A 10th-century Khmer statue that the Denver Art Museum returned to Cambodia last month was officially received by the Council of Ministers on Monday.
The sandstone torso of the Hindu deity Rama, which Cambodian authorities believed was removed from the Koh Ker temple complex in Preah Vihear province and smuggled out of the country half a century ago, was acquired by the U.S. museum in 1986.
“After its long journey, it is finally back in its homeland,” said Yim Nolson, vice chairman of the Economic, Social and Cultural Council at the Council of Ministers, at a handover ceremony in Phnom Penh on Monday.
“It was an important sculpture in our collection,” said Denver Art Museum director Christoph Heinrich after the event. “But…this is the place where the sculpture belongs.”
Mr. Heinrich has previously said that information about the provenance of the statue was not available when the museum acquired it.

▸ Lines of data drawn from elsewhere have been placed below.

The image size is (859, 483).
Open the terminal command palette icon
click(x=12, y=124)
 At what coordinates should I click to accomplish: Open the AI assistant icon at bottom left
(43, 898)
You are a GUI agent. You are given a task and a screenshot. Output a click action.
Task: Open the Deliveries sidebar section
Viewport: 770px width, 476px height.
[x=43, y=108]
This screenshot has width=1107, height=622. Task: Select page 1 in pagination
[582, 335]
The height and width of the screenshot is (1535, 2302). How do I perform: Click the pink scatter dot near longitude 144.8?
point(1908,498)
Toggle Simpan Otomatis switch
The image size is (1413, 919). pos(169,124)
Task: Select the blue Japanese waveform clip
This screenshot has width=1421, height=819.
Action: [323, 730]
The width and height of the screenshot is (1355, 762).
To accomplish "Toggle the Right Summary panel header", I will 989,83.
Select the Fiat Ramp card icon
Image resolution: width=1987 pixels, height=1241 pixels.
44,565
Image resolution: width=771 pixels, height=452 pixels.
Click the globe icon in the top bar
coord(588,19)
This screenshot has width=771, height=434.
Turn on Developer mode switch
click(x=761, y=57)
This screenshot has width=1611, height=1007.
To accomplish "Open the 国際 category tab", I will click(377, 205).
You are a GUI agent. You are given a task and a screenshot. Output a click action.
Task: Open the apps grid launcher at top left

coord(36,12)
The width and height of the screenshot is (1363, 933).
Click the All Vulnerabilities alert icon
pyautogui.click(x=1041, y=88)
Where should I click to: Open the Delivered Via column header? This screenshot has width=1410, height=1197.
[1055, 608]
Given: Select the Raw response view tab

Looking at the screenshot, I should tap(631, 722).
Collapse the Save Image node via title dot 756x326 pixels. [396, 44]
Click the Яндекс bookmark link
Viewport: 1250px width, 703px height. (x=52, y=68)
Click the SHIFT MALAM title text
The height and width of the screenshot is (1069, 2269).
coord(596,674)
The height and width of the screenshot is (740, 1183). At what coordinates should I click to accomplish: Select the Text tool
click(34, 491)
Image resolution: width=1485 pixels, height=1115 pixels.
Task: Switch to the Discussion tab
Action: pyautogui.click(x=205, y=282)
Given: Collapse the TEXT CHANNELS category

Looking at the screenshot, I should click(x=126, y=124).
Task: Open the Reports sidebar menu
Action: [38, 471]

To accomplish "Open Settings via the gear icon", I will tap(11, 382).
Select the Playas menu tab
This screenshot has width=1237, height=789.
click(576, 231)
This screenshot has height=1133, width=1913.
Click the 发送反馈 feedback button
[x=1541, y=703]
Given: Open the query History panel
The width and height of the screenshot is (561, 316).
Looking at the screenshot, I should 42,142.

But when Cambodian authorities sent documents to the Denver museum with measurements of the feet in a pedestal, which proved to perfectly match the legs of the torso, he said, “It became evident that the sculpture was not broken [but], with hammer and chainsaw, detached from the feet. So it was clear it had not legally left the country.”
The pedestal is one of several that Cambodian authorities found at Koh Ker’s Prasat Chen temple in 2012, prompting a search for the missing bodies. The Torso of Rama is the seventh statue from Koh Ker to return from abroad.
The whereabouts of the statue’s head remain a mystery, according to Chuch Phoeurn, secretary of state at the Ministry of Culture.
U.S. institutions, including the Metropolitan Museum of Art in New York, have returned nearly 50 artifacts to Cambodia in recent years, Mr. Phoeurn said. “We are happy, and we are thinking about making an appeal to other countries to follow the good example of the United States,” he said.
The Torso of Rama will be exhibited at the National Museum in Phnom Penh, he added.